Florianópolis
Com exceção do Rio de Janeiro, os prefeitos de todo o Brasil estão na expectativa que a presidenta Dilma Rousseff sancione a lei que redefine novos percentuais de distribuição dos royalties do petróleo entre estados e municípios produtores e não produtores. Após aprovação no senado e na câmara dos deputados depois de forte, a escolha pela sanção ou pelo veto precisa ocorrer até o fim da próxima semana.
A Federação Catarinense de Municípios (Fecam) engrossa o movimento de apoio. Um manifesto foi encaminhado à ministra chefe da secretaria de relações institucionais da presidência da república, Ideli Salvatti, senadores e deputados federais.

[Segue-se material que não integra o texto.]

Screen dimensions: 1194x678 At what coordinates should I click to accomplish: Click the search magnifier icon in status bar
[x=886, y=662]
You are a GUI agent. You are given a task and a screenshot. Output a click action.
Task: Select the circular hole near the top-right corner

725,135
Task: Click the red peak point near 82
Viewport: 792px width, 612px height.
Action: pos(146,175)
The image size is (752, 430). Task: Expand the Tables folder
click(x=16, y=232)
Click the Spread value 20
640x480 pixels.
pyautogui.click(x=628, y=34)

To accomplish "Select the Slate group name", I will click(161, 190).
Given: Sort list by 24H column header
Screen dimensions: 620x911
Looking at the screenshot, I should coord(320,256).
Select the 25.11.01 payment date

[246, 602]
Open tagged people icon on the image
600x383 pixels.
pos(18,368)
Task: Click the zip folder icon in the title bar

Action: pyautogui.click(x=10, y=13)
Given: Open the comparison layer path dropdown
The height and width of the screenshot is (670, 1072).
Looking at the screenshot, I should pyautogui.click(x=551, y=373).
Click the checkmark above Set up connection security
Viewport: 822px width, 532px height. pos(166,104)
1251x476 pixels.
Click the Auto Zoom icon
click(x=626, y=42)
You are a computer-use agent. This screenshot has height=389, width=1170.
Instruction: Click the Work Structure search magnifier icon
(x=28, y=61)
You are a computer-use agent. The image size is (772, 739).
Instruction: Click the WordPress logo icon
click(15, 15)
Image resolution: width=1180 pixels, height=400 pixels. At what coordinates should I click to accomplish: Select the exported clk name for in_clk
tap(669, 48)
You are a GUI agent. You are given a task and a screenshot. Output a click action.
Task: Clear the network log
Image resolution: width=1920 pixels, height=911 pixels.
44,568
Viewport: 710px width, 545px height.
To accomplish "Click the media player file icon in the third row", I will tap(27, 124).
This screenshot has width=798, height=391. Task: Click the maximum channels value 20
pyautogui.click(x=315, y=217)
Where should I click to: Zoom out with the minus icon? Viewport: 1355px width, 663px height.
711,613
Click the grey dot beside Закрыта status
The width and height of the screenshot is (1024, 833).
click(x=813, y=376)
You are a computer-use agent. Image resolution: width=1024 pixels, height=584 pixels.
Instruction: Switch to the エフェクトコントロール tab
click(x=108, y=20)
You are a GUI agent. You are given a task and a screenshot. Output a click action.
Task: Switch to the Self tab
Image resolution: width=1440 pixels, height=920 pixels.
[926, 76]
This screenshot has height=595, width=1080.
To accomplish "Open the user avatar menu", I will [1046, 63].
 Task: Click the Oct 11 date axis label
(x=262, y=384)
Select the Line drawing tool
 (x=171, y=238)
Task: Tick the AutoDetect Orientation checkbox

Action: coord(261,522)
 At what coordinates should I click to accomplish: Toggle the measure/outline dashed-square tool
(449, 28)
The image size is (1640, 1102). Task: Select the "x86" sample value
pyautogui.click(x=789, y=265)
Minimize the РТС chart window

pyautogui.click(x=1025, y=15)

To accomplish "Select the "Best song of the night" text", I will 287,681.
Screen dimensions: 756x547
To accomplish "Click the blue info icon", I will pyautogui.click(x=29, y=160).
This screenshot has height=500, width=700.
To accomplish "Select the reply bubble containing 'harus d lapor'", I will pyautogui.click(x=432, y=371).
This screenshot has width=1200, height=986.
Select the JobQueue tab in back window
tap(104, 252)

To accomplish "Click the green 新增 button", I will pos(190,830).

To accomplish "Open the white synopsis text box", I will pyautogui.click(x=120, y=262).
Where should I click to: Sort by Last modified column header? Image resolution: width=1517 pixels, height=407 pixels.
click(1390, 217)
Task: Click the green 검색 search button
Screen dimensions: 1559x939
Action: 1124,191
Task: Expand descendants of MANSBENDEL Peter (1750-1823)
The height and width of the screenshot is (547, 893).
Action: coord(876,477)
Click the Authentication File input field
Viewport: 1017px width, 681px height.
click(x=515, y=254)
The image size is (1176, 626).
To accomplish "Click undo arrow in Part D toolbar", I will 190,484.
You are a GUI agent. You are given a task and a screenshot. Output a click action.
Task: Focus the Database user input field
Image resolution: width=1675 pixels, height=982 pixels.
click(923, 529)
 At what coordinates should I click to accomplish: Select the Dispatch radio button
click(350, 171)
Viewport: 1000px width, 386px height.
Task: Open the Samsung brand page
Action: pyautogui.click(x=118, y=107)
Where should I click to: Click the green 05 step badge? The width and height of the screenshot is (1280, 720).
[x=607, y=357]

“O Movimento Municipalista Catarinense entende que a riqueza do petróleo pertence ao povo brasileiro, portanto, reivindica uma distribuição mais justa dos recursos entre a união, estados e municípios”, argumenta um dos trechos do documento.
Em caso de sanção, as cidades catarinenses devem receber quase R$ 153 milhões a mais de royalties no próximo ano. Na Amurel, estes recursos devem girar na casa de R$ 10,6 milhões.
“O argumento de quebra de contrato também é contestável, pois as empresas exploradoras têm contrato com a Agência Nacional do Petróleo – ANP. Os percentuais contratados continuarão os mesmos. O que muda, portanto, é a forma de distribuição dos recursos”, acrescenta o comunicado da Fecam.
Pela nova regra, somente o estado do Rio de Janeiro terá redução na arrecadação, e de apenas 4% de sua enorme receita. Mesmo assim, as projeções de aumento de produção indicam que em 2015 o valor já terá ultrapassado o atual.